突飛な話に頭が追いつかず、ホムラはそれとなく言葉を選ぶ。

「あはは、それ最初に僕も思いましたよ」

少しだけ笑う。

「でも、もしかしたら——本当にそうだったのかも」

「——……。」

ホムラは何も言わなかった。

フウタは、遠くを見るような目で続けた。

「懐かしい声でした。

姿も、あの時のままで……」

小さく息を吐く。

「いっぱい、話したいことがあったんですけど——」

ふっと、力なく笑う。

「全部、飛んじゃいました」

苦笑い

その様子を見て、ホムラは何も言わず、先を促すように静かに待つ。

「でも……」

フウタは、ゆっくりと言葉を探す。

「無理矢理、魔脈を開いたから……

 2〜3日は動けないって」

そこまでは、比較的すんなり出てきた。

「それと……」

言葉が、引っかかる。

一瞬だけ、視線が揺れる。

それでも、何かに引き寄せられるように——

ホムラへと視線を合わせた。

「ツクヨミの……カグヤさんに、会うように言われました」

部屋の空気が、わずかに変わる。

「……」

ホムラの目が細くなる。

「今、その使者が来ているだろう、って」

カグヤの名を出した時、ホムラの目が細くなった。

「そうか……。

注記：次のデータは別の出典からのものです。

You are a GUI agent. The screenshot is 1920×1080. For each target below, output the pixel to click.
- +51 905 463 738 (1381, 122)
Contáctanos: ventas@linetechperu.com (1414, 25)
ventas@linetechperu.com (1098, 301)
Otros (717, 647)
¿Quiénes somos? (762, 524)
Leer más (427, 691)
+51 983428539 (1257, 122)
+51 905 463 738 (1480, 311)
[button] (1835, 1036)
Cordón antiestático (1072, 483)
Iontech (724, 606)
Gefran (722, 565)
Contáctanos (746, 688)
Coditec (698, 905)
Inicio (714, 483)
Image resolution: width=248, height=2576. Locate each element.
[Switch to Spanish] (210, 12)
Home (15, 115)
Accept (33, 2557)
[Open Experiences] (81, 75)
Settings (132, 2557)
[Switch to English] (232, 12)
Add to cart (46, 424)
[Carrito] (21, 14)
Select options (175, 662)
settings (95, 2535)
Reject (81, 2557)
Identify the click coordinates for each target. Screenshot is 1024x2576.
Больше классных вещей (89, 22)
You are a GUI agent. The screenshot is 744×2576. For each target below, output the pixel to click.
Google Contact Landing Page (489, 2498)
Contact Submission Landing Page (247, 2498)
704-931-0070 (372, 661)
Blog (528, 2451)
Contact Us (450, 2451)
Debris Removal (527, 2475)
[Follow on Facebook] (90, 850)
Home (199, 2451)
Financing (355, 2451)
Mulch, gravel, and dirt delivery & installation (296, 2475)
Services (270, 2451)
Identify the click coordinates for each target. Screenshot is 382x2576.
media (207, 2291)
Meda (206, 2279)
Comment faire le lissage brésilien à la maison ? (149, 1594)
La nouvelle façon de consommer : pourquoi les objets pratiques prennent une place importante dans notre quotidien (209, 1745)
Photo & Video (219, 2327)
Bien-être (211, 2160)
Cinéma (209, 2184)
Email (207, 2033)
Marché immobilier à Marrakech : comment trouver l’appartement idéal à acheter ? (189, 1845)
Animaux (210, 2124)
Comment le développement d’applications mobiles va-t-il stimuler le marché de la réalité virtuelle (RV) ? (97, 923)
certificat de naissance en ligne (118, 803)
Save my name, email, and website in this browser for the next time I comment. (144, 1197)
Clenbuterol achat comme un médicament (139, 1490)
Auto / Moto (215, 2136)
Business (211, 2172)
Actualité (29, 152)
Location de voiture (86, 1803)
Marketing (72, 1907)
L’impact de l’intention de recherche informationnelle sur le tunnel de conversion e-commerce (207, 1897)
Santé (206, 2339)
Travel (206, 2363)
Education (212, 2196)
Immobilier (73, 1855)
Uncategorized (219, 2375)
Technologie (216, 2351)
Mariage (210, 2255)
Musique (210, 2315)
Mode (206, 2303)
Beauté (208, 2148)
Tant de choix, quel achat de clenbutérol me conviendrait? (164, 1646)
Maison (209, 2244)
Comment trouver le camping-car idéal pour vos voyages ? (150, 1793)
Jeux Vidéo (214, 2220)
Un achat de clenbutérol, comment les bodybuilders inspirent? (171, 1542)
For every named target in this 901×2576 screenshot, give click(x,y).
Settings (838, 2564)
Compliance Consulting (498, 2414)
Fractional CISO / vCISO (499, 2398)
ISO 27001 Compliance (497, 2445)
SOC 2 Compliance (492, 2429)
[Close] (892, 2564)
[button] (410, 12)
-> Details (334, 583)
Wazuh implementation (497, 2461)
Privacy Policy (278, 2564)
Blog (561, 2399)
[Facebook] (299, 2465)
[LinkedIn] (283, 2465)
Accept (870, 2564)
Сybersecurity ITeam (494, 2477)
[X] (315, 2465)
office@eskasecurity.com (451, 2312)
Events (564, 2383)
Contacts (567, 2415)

」

短く、息を吐く。

フウタから視線を外し、ゆっくりと天井を仰ぐ。

「アイツは……本当によく分かっているな」

小さく呟くと、手を組み、そのまま額に当てた。

考えを巡らせるように、しばし沈黙する。

「この使者って……ホムラさんとエルさんのこと、ですよね?」

フウタが、不安げに問いかける。

「僕は……カグヤさんに、会わなければいけないんでしょうか」

その声は、さっきまでよりも少しだけ弱い。

迷いと、戸惑いが滲んでいる。

「——ああ」

ホムラは、静かに答えた。

「その通りだ」

間を置かず、続ける。

「正確には、“会うべきだ”な」

視線を戻し、フウタを見る。

「お前に選択肢が無いわけじゃない」

少しだけ、言葉を選ぶようにして——

「だが」

わずかに、目を細める。

「カグヤが名指しで呼ぶ以上、無視できる話じゃない」

その一言には、はっきりとした重みがあった。